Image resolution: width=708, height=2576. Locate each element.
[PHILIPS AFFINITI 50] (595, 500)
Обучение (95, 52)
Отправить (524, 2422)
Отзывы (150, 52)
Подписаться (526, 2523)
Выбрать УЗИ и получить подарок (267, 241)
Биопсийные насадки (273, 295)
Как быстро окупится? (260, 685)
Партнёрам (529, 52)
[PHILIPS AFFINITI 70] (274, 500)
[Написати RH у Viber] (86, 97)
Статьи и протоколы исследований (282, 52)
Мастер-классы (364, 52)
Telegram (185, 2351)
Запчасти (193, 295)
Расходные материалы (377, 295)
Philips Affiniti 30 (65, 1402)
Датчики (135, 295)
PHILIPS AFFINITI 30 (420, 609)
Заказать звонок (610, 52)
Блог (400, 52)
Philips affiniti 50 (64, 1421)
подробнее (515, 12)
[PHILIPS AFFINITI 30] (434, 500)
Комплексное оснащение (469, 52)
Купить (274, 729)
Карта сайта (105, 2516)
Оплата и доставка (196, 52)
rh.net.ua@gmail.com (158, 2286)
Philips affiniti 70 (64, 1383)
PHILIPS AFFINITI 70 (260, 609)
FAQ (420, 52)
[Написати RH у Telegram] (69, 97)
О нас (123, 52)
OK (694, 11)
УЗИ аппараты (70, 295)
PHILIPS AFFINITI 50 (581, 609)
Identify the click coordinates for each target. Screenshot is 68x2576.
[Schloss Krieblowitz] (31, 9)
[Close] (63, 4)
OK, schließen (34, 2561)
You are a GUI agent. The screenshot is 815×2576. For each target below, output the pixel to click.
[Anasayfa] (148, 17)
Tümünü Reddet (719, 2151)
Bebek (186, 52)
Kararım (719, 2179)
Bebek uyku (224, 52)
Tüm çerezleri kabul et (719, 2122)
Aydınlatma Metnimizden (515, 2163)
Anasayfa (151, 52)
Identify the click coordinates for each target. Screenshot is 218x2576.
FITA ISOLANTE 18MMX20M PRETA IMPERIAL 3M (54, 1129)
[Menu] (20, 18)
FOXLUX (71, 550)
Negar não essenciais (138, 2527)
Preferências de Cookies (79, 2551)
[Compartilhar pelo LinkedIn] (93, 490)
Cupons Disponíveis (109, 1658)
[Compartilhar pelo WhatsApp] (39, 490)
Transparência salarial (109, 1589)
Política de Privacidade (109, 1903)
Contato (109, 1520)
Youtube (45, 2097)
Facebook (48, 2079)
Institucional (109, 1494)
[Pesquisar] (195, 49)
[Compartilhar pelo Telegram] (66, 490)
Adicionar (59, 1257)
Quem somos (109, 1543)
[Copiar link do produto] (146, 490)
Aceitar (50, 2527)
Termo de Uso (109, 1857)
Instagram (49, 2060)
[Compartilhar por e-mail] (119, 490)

REQUIRED TASK: Retype every one of the rows above without any change.

CORRECT ANSWER:
Image resolution: width=708, height=2576. Locate each element.
[PHILIPS AFFINITI 50] (595, 500)
Обучение (95, 52)
Отправить (524, 2422)
Отзывы (150, 52)
Подписаться (526, 2523)
Выбрать УЗИ и получить подарок (267, 241)
Биопсийные насадки (273, 295)
Как быстро окупится? (260, 685)
Партнёрам (529, 52)
[PHILIPS AFFINITI 70] (274, 500)
[Написати RH у Viber] (86, 97)
Статьи и протоколы исследований (282, 52)
Мастер-классы (364, 52)
Telegram (185, 2351)
Запчасти (193, 295)
Расходные материалы (377, 295)
Philips Affiniti 30 (65, 1402)
Датчики (135, 295)
PHILIPS AFFINITI 30 (420, 609)
Заказать звонок (610, 52)
Блог (400, 52)
Philips affiniti 50 (64, 1421)
подробнее (515, 12)
[PHILIPS AFFINITI 30] (434, 500)
Комплексное оснащение (469, 52)
Купить (274, 729)
Карта сайта (105, 2516)
Оплата и доставка (196, 52)
rh.net.ua@gmail.com (158, 2286)
Philips affiniti 70 (64, 1383)
PHILIPS AFFINITI 70 (260, 609)
FAQ (420, 52)
[Написати RH у Telegram] (69, 97)
О нас (123, 52)
OK (694, 11)
УЗИ аппараты (70, 295)
PHILIPS AFFINITI 50 (581, 609)
Identify the click coordinates for each target. Screenshot is 68x2576.
[Schloss Krieblowitz] (31, 9)
[Close] (63, 4)
OK, schließen (34, 2561)
You are a GUI agent. The screenshot is 815×2576. For each target below, output the pixel to click.
[Anasayfa] (148, 17)
Tümünü Reddet (719, 2151)
Bebek (186, 52)
Kararım (719, 2179)
Bebek uyku (224, 52)
Tüm çerezleri kabul et (719, 2122)
Aydınlatma Metnimizden (515, 2163)
Anasayfa (151, 52)
Identify the click coordinates for each target. Screenshot is 218x2576.
FITA ISOLANTE 18MMX20M PRETA IMPERIAL 3M (54, 1129)
[Menu] (20, 18)
FOXLUX (71, 550)
Negar não essenciais (138, 2527)
Preferências de Cookies (79, 2551)
[Compartilhar pelo LinkedIn] (93, 490)
Cupons Disponíveis (109, 1658)
[Compartilhar pelo WhatsApp] (39, 490)
Transparência salarial (109, 1589)
Política de Privacidade (109, 1903)
Contato (109, 1520)
Youtube (45, 2097)
Facebook (48, 2079)
Institucional (109, 1494)
[Pesquisar] (195, 49)
[Compartilhar pelo Telegram] (66, 490)
Adicionar (59, 1257)
Quem somos (109, 1543)
[Copiar link do produto] (146, 490)
Aceitar (50, 2527)
Termo de Uso (109, 1857)
Instagram (49, 2060)
[Compartilhar por e-mail] (119, 490)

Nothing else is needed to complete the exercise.